Over 100 countries have signed up to the Convention, including the UK, the USA and Australia. The latter is known for its particularly narrow interpretation of the law and its disinclination to consider the circumstances which might lead to a mother fleeing across international borders with her children. But to be fair, it’s not alone in this.
To find out more about the Australian context, I’m absolutely delighted to be talking with Gina Hope Masterton who is working with us on The Hague Mothers’ project. Welcome Gina.
Gina: Hi Ruth. And thank you for inviting me to be a part of this podcast.
Ruth: An absolute pleasure. So a little bit about Gina.
She trained as a barrister. She’s currently a post-doctoral researcher at the Queensland University of Technology in Brisbane. Her research involves looking at transportation justice for indigenous women in Australia who are domestic violence victims, and identifying obstacles to justice.
Both Gina’s Masters and her PhD were focused on The Hague Convention and its effects on women and children. And she is absolutely passionate about righting the wrongs of this legislation. In a recent email to me, she wrote:
‘No law, which abuses women and children should be left unchallenged. I will do whatever is in my power to get this Convention amended. It should have happened decades ago.’
We agree Gina. And if this wasn’t a podcast, you’d see me punching the air! Could you tell us how you came to be interested in The Hague? What drives you?
Gina: In 2013, my own sister, Rebecca was ‘Hagued’ – that’s what I call it when women go through the Hague legal process and come out the other end like they’d been in is a washing machine and, you know, they’re left kind of wondering what happened.
So she was Hagued by the Australian family court actually. She’d been married to an American citizen for a couple of years and had a child. However, after secretly suffering years of domestic violence perpetrated by her child’s father, she fled back to Australia – which is her home country – with her infant child.
Her husband then used the Convention against her and filed a Hague return application with the Australian government. And without knowing anything about him or the circumstances around why my sister fled, the Australian family court ordered her to return her child to the USA – in effect to her abusive husband. I’d been a lawyer for about 13 years at that time. And I’d never even heard of The Hague Convention until my sister got persecuted under this law.

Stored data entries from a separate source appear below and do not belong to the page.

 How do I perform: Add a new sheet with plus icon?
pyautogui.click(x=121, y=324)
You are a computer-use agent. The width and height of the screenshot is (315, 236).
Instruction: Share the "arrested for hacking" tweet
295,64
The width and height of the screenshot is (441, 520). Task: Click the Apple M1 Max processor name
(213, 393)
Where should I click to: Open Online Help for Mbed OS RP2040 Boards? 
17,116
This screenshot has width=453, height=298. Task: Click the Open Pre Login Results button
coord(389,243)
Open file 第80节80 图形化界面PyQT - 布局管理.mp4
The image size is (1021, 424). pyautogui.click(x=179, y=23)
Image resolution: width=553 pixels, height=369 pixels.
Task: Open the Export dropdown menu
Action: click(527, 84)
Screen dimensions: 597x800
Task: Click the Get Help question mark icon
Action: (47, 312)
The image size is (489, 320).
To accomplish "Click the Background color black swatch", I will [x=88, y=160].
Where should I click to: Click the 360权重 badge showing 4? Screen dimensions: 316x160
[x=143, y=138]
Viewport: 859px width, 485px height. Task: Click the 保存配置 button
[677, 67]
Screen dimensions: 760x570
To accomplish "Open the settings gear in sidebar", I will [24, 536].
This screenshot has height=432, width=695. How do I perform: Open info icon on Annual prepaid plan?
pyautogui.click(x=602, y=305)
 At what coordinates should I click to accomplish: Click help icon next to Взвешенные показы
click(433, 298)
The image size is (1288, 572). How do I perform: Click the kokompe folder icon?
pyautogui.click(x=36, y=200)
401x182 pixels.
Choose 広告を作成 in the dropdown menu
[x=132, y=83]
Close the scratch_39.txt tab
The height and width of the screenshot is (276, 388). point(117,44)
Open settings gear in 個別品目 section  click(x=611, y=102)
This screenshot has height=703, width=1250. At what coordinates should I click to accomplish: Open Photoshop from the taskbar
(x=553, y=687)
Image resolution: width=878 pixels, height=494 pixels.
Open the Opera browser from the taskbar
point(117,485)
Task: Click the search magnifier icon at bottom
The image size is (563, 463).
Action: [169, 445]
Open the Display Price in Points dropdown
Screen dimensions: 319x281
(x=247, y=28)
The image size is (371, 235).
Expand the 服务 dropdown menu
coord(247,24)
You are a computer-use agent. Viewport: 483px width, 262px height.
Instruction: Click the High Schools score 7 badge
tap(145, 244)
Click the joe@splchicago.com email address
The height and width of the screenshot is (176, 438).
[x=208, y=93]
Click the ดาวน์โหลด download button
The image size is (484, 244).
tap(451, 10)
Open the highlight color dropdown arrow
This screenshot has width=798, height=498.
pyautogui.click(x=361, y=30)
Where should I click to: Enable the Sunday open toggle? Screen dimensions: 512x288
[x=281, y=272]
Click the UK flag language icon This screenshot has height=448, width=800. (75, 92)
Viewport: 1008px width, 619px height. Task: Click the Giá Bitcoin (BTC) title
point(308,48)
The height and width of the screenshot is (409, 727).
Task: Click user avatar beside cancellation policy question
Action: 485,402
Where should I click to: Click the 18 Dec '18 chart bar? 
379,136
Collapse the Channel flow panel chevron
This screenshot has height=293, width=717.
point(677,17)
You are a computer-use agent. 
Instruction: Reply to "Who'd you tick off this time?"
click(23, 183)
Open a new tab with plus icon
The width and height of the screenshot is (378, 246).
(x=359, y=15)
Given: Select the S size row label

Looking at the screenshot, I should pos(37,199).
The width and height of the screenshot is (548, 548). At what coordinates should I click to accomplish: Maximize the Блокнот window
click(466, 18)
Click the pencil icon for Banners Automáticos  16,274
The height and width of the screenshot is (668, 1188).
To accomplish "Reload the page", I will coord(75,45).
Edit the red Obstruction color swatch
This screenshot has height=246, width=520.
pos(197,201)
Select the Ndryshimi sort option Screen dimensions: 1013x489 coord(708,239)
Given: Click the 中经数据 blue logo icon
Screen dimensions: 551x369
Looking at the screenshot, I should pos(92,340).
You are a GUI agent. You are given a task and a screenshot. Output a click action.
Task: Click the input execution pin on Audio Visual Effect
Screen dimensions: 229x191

Ruth: I think that’s a common experience. We’ve been talking to lots of people – to lawyers, to academics, to domestic violence professionals, to Hague mothers, themselves – and very few of them have ever heard of the Convention until they’re caught up in it. As you said, it’s like being put through a washing machine and wrung out and you come out the other end thinking: what just happened?
I know we’re going to hear from your sister, Rebecca, in a future podcast because you’re going to interview her for this Hague Mothers’ project. So, this is personal as well as professional.
Gina: It is. When I found out just how far the tentacles of this Convention reach and the absolute devastation it can wreck on women, and their children, I will continue to work to make it a better law for women.
Ruth: I’ve suggested that Australian courts are particularly rigid in their approach to the Hague. Do you think this is a fair assessment, Gina?
Gina: Yes, I do. Ever since the Convention came into force in Australia on the 1st of January 1987, it’s been applied strictly in all cases, even in cases where domestic violence is raised. It’s still very strictly applied by the family law courts.
I did my Masters on The Hague Convention itself and its background and the way it operates. And I came across a case from 2008 called Papastavrou and it involved a Greek woman, who was living in Greece with her husband, but I think she had Australian citizenship as well, and he’d been violent to her for several years.
She fled to Australia – where she had family – with her child, her son, he was also autistic. She just had to get away from her husband because the abuse was ongoing, and she went through a Hague case here in Australia.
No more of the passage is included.